Still, the company said it has received more than 10,000 e-mails from interested would-be spacefarers. The one-way ticket makes the mission possible because it greatly reduces costs, and the technology for a return flight doesn't exist, according to Mars One's website. At a news conference, Lansdorp maintained that "no new inventions are needed to land humans on Mars. The biggest obstacles, he said, are financial. The company has revealed some of its sponsors and hopes to gain more via media coverage. It's not clear whether enough money will be collected in time.

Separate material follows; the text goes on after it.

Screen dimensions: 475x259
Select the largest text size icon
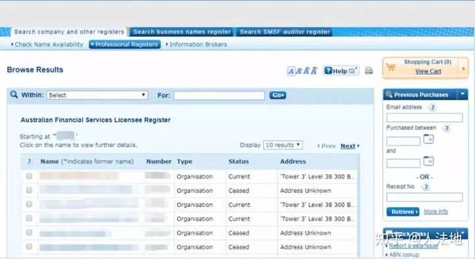coord(314,71)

There are also practical issues: Can the kinks in having a sustainable system for people to survive in such a harsh environment be worked out by 2023? "Questions of reliability and robustness have to be answered before we leave Earth," said Grant Anderson of Paragon Space Development Corporation, which builds life-support systems and is joining the Mars One effort.
The company announced a casting call for candidates at a news conference in New York City. Anyone 18 or older may apply via video but there is an application fee -- $38 for U.S. applicants. The money will fund the mission.
Mars One wants to build a colony that will be able to grow with an ever-expanding crew. The group has a plan for testing the technology that would transport people and things. The group wants to launch a supply mission that will land on Mars as soon as October 2016. A "settlement rover" will land in 2018. The landing systems will be tested a total of eight times before they're used to transport humans, which Lansdorp says would make this "much safer than moon missions."
The colony's budget comes in at "about $6 billion," Lansdorp said. "The $6 billion is for the first crew that goes there."
By comparison, NASA's rover Curiosity, the most advanced and biggest robot to ever traverse Mars, is a $2.5 billion mission. Where exactly the $6 billion will go remains a mystery. Lansdorp said he didn't want to release an itemized budget because of competition. Mars One intends for a second crew to join the first one in 2025, and more will follow regularly. Each flight will carry two men and two women, so reproduction on Mars would be feasible but not intended. "We will certainly not send couples," Lansdorp said. At the news conference, Lansdorp said he'd like to go to Mars himself, but he isn't because his girlfriend won't come along. "I have a really nice girlfriend, and she doesn't want to come with me, so I'm staying right here."